A. G. : Oui, et même presque 250 ans ! C’est en 1774 qu’un Anglais, Philip Astley, s’est installé dans le Marais, rue Vieille du Temple ; c’était la première fois qu’un cirque venait à Paris. La piste avait déjà la forme et les dimensions que nous avons conservées dans la tradition circassienne : un cercle de 13 mètres de diamètre, c’est à dire exactement la longueur de la chambrière, ce fouet que tiennent les dresseurs de chevaux. Le cirque, ce n’est pas un spectacle mais un lieu : tout comme le théâtre a sa scène, le cirque a sa piste. Appelez-moi puriste mais je suis un défenseur de ce lieu, le plus extraordinaire qui soit. C’est un espace scénique infini et fertile, au sens propre comme au figuré : voyez de quoi est faite la piste, de terre, de sciure et de crottin de cheval, n’est-ce pas le terrain le plus imaginable qui soit ?

Le cirque français est donc né à Paris. Comment a-t-il été accueilli ?

A. G. : Ce fut un énorme succès ! Philip Astley a été rapidement rejoint par un Italien, Antonio Franconi, qui présentait un numéro avec des oiseaux. Cependant, voyant la réussite d’Astley avec ses chevaux, il a vite laissé tomber les oiseaux pour les chevaux, domaine dans lequel il a rapidement excellé. Son cirque, par la suite installé à Lyon, a malheureusement brûlé. Franconi est donc revenu à Paris, où il s’est installé rue Napoléon, devenue aujourd’hui rue de la Paix. Son cirque était constitué d’une piste circulaire, qu’il avait surmontée d’une scène. En effet, les saltimbanques n’avaient à l’époque pas le droit de s’exprimer n’importe où : ils étaient cantonnés aux planches, afin que la maréchaussée puisse les contrôler. Quant aux chevaux, ils servaient avant tout à la guerre, leur emploi pour le spectacle était donc tout à fait nouveau. En fait, toutes les disciplines, aujourd’hui encore, ont pour origine cette fonction militaire originelle : le cheval d’arçons, les anneaux…, tous étaient des agrès utilisés pour l’entrainement. Antonio Franconi a eu l’idée de prendre une des planches des saltimbanques l’a posée sur le dos d’un cheval : l’écuyère à panneau était née – elle est d’ailleurs sur notre logo, représentant ce qu’est le cirque à l’ancienne.

La saison prochaine, vous fêterez vous-même le quarantième anniversaire de votre arrivée à Paris.

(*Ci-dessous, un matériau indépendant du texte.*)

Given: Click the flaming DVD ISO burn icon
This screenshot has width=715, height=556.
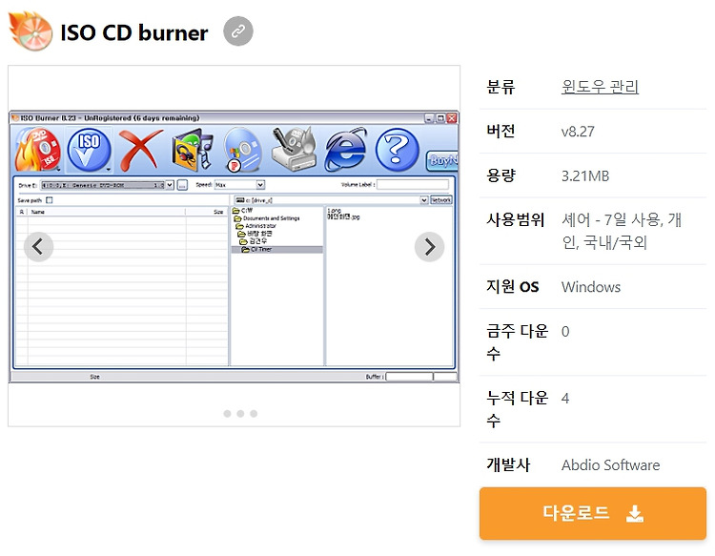Looking at the screenshot, I should pos(38,150).
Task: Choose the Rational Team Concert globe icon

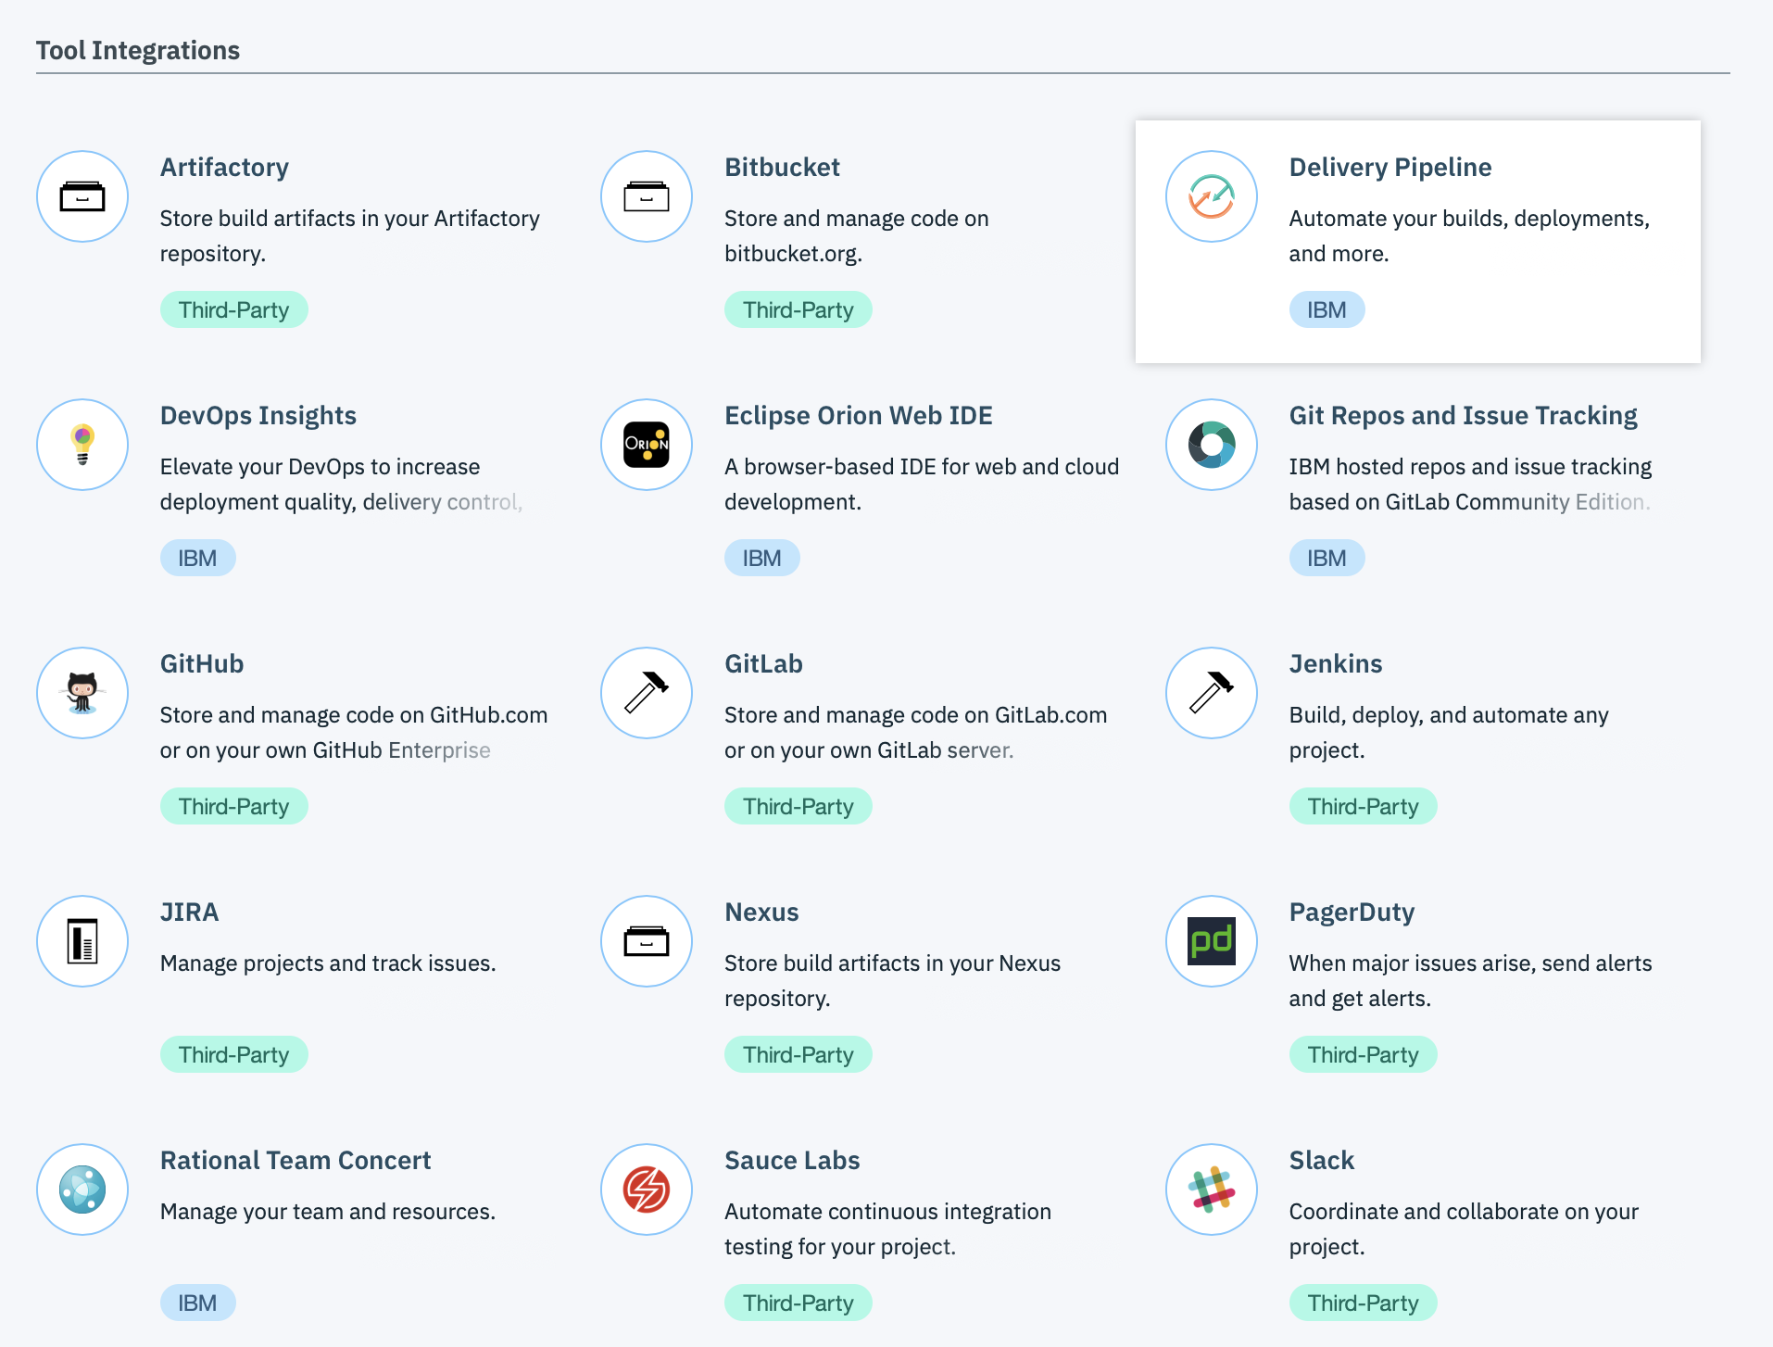Action: click(82, 1190)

A. G. : Effectivement, nous avons donné notre première représentation le 25 mai 1974 dans la cour de l’hôtel Salé, aujourd’hui devenu le musée Picasso. Nous arrivions de tournée et avions un chapiteau, des chevaux bien sûr et même déjà un éléphant. J’avais pris depuis quelques années à peine la direction du cirque de mon père, et c’est à l’invitation de Silvia Monfort que j’ai créé le Cirque à l’ancienne.

 Comme souvent dans le cirque, c’est une affaire de famille et une passion qui se transmet de génération en génération. Combien de membres de la famille Gruss font partie du cirque aujourd’hui ?

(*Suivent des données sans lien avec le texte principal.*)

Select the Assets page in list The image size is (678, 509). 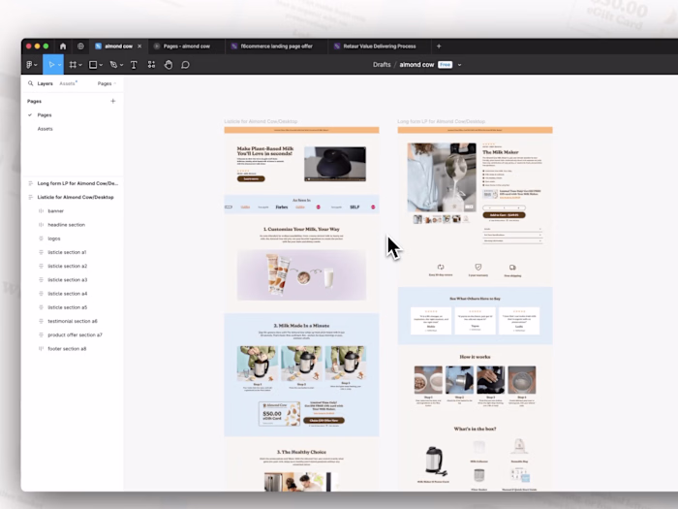pyautogui.click(x=45, y=129)
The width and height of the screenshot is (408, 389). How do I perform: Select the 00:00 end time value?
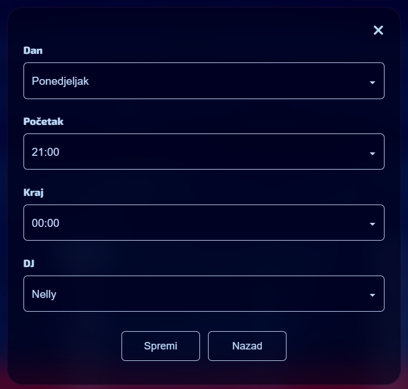46,223
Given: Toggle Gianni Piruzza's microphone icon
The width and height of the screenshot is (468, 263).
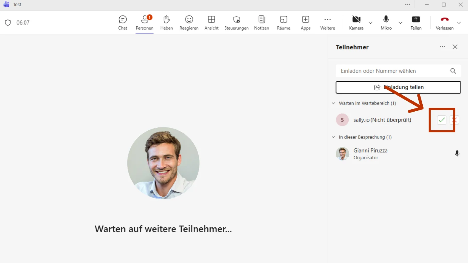Looking at the screenshot, I should click(457, 153).
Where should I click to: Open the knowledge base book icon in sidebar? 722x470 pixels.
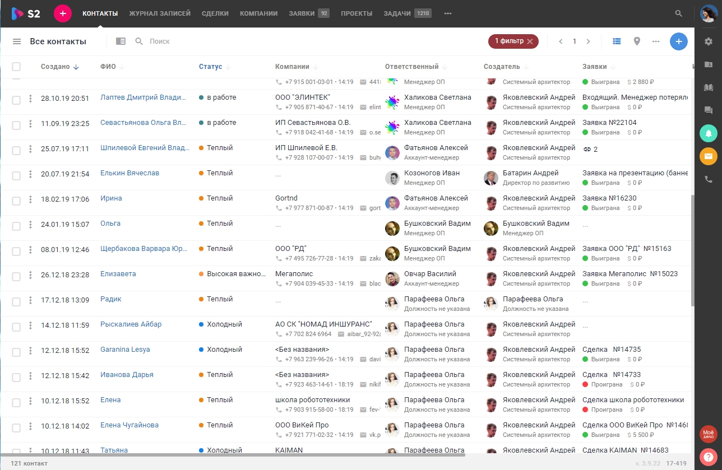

A. G. : Depuis la rencontre entre mon arrière-grand-père, tailleur de pierre alsacien, et ma grand-mère, écuyère italienne, en 1854, il y a un siècle et demi, nous en sommes déjà à la sixième génération ! Je suis la quatrième, mes quatre enfants Stephan, Nathalie, Firmin et Maud constituent la cinquième et puis mes petits enfants Charles, Alexandre, Louis et Joseph, qui a 8 ans, sont aujourd’hui la sixième génération sur la piste. Au total, nous sommes plus de 30 de la même famille. Et ce sont toutes les disciplines qui sont représentées : au sol et en aérien, qu’ils soient contorsionniste, jongleur, équilibriste, acrobate...

Vous-même, à quel âge avez-vous commencé ?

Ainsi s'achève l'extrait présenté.